⟨

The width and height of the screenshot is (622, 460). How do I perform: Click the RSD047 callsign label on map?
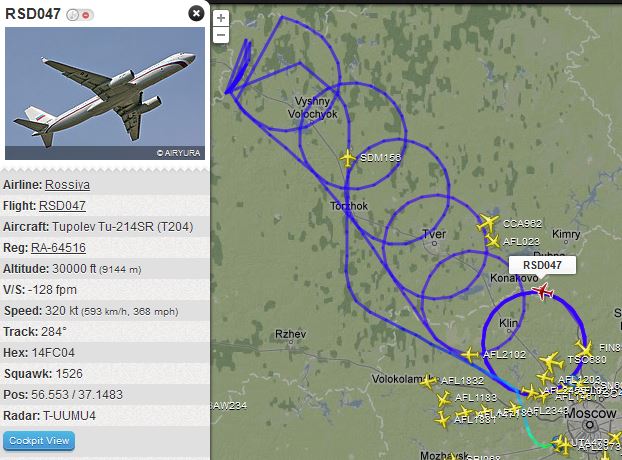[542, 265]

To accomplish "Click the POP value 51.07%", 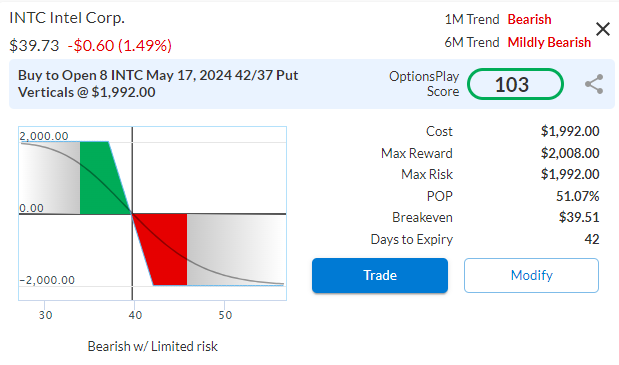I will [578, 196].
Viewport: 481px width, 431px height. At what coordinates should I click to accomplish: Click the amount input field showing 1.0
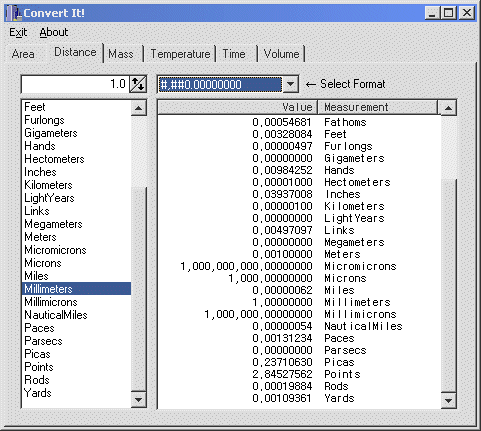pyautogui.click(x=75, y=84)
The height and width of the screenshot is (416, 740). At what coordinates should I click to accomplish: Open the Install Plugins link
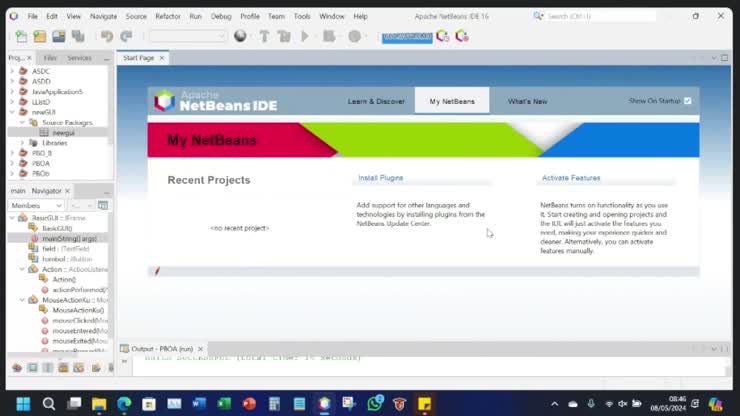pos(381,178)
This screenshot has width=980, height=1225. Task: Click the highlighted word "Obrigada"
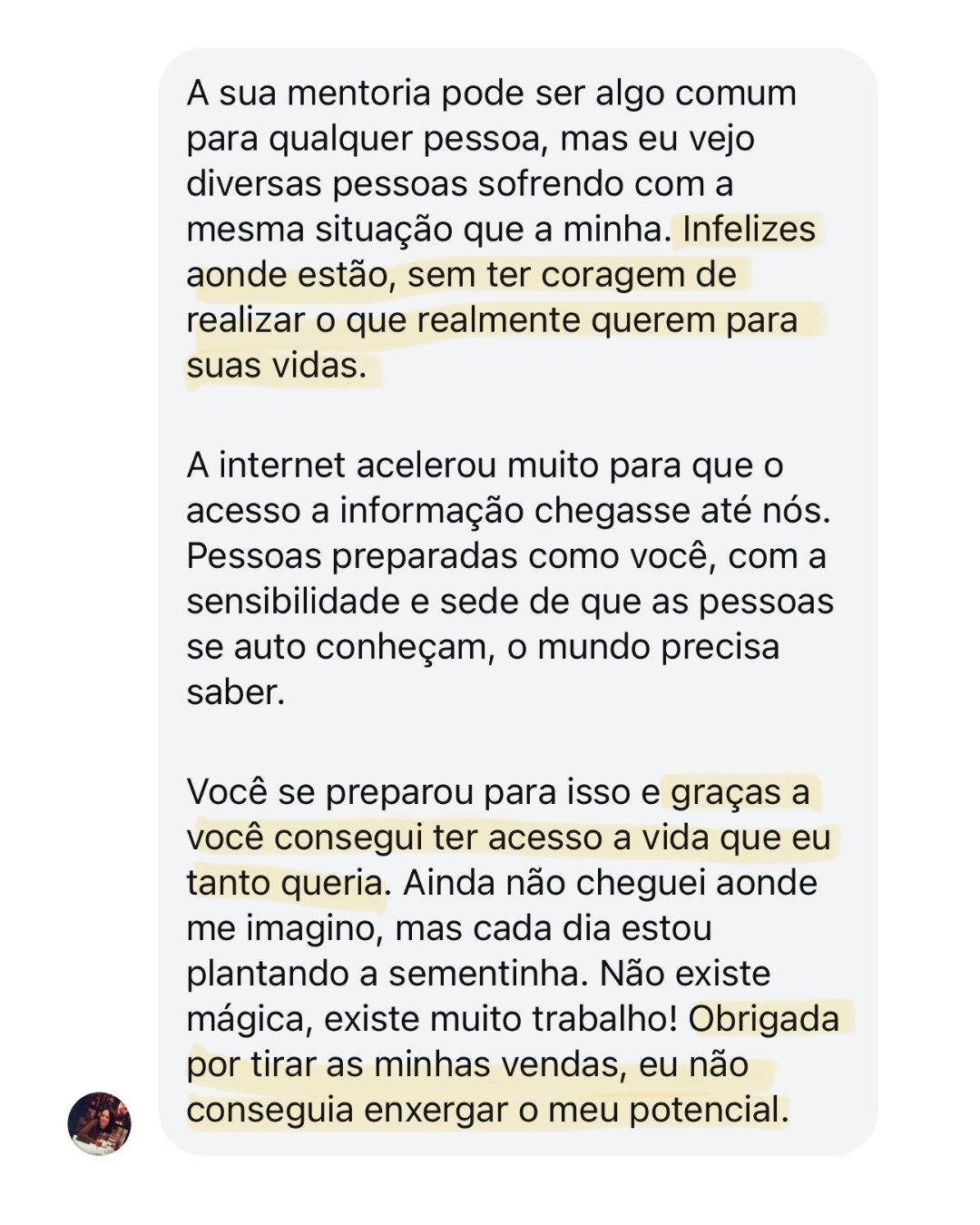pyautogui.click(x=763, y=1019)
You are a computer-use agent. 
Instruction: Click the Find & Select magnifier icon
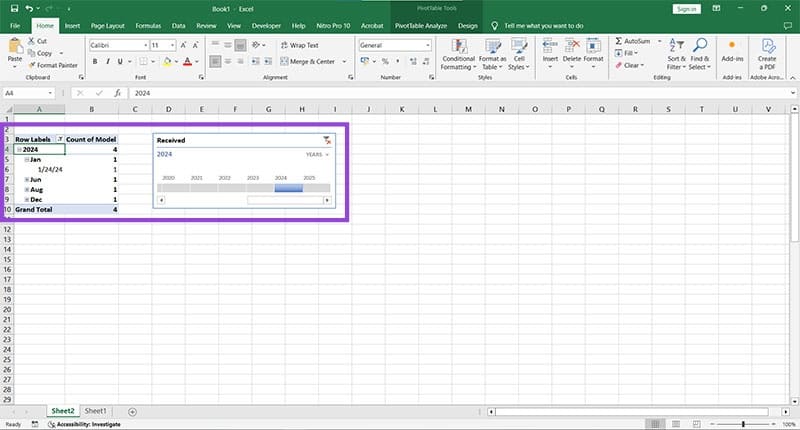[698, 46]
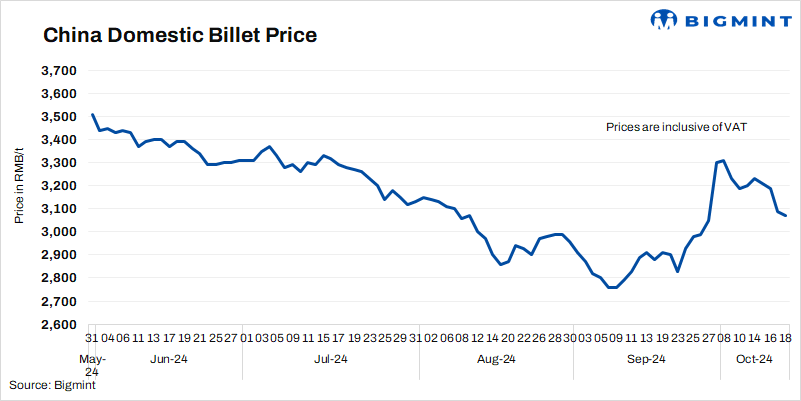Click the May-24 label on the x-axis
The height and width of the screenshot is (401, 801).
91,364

⟩
⟨

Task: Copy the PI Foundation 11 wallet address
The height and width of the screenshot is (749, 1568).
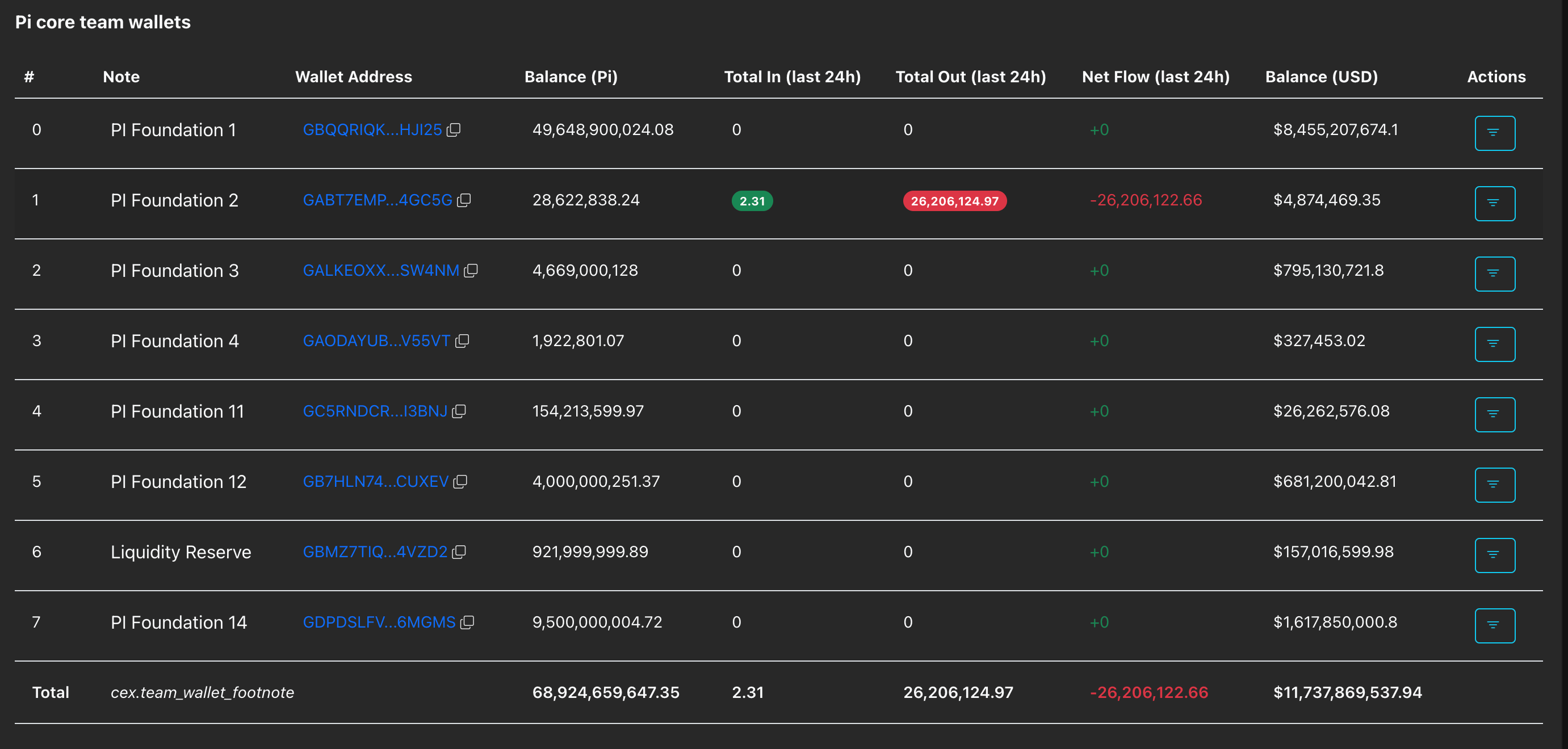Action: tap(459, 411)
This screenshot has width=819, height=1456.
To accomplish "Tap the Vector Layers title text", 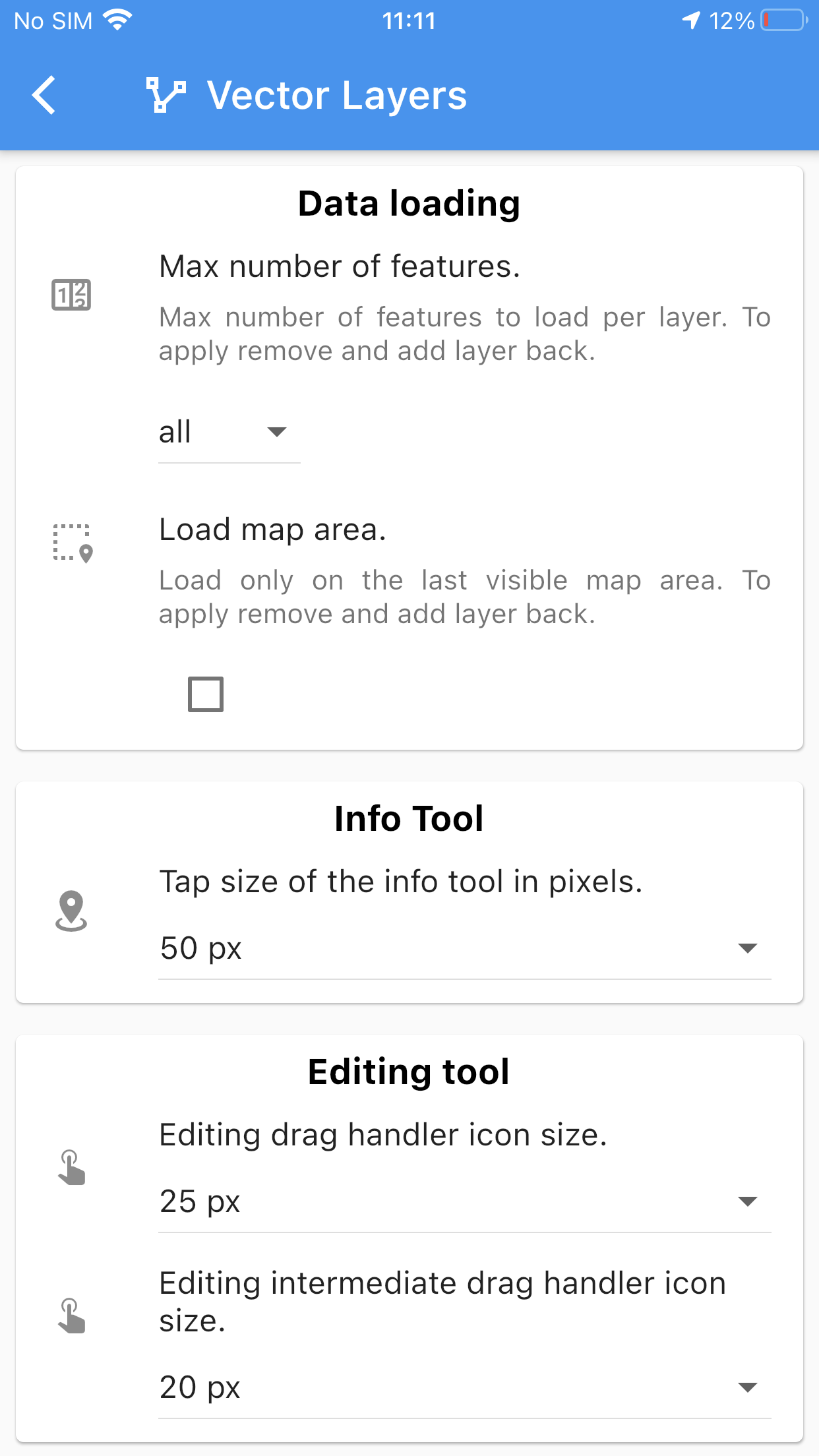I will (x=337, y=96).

⟩
⟨

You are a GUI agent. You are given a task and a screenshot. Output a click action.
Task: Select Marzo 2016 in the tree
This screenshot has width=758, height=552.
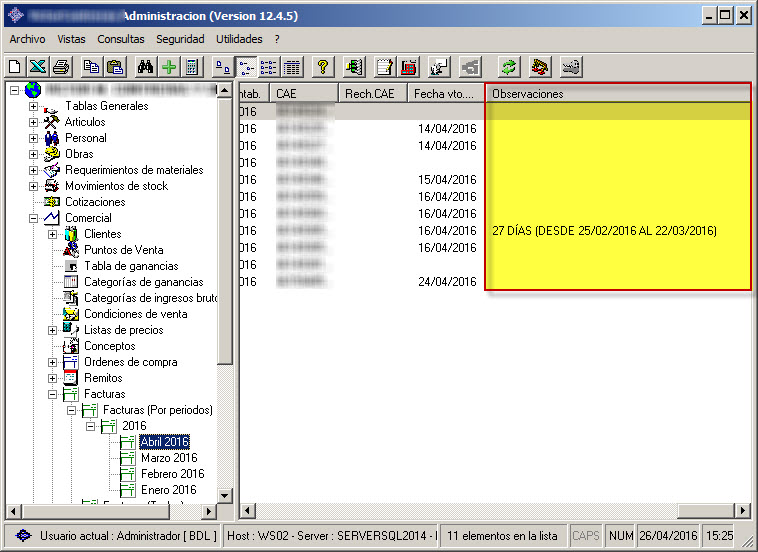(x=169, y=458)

⟩

:: Assigned task ::
Work through the records above. Copy every line with the string "agent".

:: Answer for this exercise ::
You are a computer-use agent. 
You are a GUI agent. You are given a task and a screenshot. Output a click action.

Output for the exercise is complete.